A barrier mask, often called a pocket mask, is a protective device used in emergencies to safely deliver rescue breaths to a non-breathing person. Its primary function is to create a physical barrier between the rescuer and the patient, reducing the risk of disease transmission during ventilation. The mask typically features a one-way valve, allowing air to pass from the rescuer to the patient while blocking the patient’s exhalations. Understanding the correct application of this mask is fundamental for effective ventilation, a core component of cardiopulmonary resuscitation (CPR). Proper technique ensures the air enters the patient’s lungs and helps maintain oxygenation until advanced medical help arrives.
Preparing the Patient and Airway
Before ventilation, ensure the immediate environment is safe for both the patient and the rescuer. The patient should be lying flat on their back on a firm surface to facilitate effective care. The rescuer must quickly check for responsiveness by tapping the patient and shouting, and confirm the absence of normal breathing.
Once the patient’s status is confirmed, the airway must be opened using the head-tilt/chin-lift maneuver, unless a neck injury is suspected. This involves gently tilting the forehead back while lifting the chin forward, moving the tongue away from the back of the throat and clearing the upper airway. The barrier mask is then placed over the patient’s face. Ensure the narrow end covers the bridge of the nose and the wide end rests below the lower lip, covering both the mouth and nose completely.
Proper Technique for Delivering Rescue Breaths
Achieving an airtight seal between the mask and the patient’s face is necessary for successful ventilation. Rescuers use the “E-C” clamp method to ensure this seal while maintaining the open airway. The thumb and index finger form a “C” shape over the rim of the mask, pressing it firmly against the patient’s face to prevent air leakage.
Simultaneously, the remaining three fingers form an “E” shape under the patient’s jawline, lifting the jaw forward to maintain the head-tilt/chin-lift position. This combination keeps the airway open and prevents air from escaping around the mask edges. The rescuer then takes a normal breath and exhales slowly and steadily through the mask’s one-way valve port.
Each rescue breath should be delivered over approximately one second, allowing the patient’s chest to visibly rise. Use only enough volume to achieve this modest chest rise. Excessive or forceful ventilation can lead to air entering the stomach (gastric inflation). After delivering the air, the rescuer should lift their mouth away from the mask port to allow the patient’s chest to fall and passive exhalation to occur.
Two full rescue breaths are typically delivered before initiating chest compressions. The seal must be maintained throughout the delivery of both breaths to maximize ventilation efficiency. If the chest does not rise during the first breath, the rescuer must quickly reposition the head and re-attempt the head-tilt/chin-lift before delivering the second breath.
Variations for Children and Infants
Modifications are necessary when administering breaths to pediatric patients, including children and infants, due to anatomical differences. The head-tilt/chin-lift maneuver must be performed more gently to avoid hyperextension of the neck, which can close the airway. For infants and small children, the “sniffing position” is often preferred, where the head is only slightly extended.
The volume of air delivered must be significantly reduced compared to an adult, using small puffs of air, only enough to cause the chest to rise visibly. Delivering too much air or breathing too forcefully can easily over-inflate a child’s lungs and increase the risk of gastric inflation. For the smallest patients, a pediatric-sized mask must be used, as standard adult masks are inappropriate.
The rate of ventilation is generally increased when performing rescue breaths alone on a child or infant, reflecting their higher metabolic needs. While the E-C clamp technique remains similar, the rescuer must apply much less pressure to secure the mask, accounting for the fragility of pediatric facial structures.
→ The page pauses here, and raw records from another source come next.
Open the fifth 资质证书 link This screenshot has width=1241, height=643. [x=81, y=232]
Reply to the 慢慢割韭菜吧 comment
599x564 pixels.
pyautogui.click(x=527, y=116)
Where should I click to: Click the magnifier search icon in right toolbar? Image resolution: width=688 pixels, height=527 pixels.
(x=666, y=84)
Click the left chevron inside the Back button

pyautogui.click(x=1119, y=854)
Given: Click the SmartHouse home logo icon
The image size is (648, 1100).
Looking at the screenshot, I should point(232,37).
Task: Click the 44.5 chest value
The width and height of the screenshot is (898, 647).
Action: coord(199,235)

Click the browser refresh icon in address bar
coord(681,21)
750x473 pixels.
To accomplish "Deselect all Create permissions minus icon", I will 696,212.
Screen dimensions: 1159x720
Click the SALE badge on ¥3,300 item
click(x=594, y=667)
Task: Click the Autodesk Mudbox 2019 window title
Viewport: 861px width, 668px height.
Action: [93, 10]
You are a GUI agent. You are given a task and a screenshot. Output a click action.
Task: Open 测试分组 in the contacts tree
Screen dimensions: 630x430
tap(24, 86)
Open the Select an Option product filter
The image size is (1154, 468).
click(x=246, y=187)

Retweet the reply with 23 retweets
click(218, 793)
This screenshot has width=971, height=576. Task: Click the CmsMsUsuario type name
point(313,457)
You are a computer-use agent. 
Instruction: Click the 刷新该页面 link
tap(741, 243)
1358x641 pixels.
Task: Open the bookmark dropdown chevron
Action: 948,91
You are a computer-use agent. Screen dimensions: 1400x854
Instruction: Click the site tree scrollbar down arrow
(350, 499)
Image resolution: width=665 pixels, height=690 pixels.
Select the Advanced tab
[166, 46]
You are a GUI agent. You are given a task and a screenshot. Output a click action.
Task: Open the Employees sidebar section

Context: Integrating Breaths into Full CPR
Rescue breaths are almost always performed as part of cardiopulmonary resuscitation (CPR), alternating with chest compressions. For a single rescuer performing CPR on an adult, the standard ratio is thirty compressions followed by two rescue breaths, repeated continuously. This ratio prioritizes blood circulation while providing necessary oxygenation.
This sequence requires the rescuer to transition quickly from compressions to securing the mask seal and administering the two breaths with minimal delay. The goal is to limit the pause in chest compressions to less than ten seconds, as prolonged interruptions reduce the effectiveness of blood flow to the brain and heart. Once the two breaths are delivered, the rescuer must immediately return to chest compressions.
The ratio changes when two rescuers are present or when treating a child or infant, typically shifting to fifteen compressions followed by two breaths. This modification reflects that children are more likely to suffer from respiratory arrest than cardiac arrest, making ventilation a higher priority. Regardless of the ratio, the physical technique of sealing the mask and delivering the one-second breath remains consistent.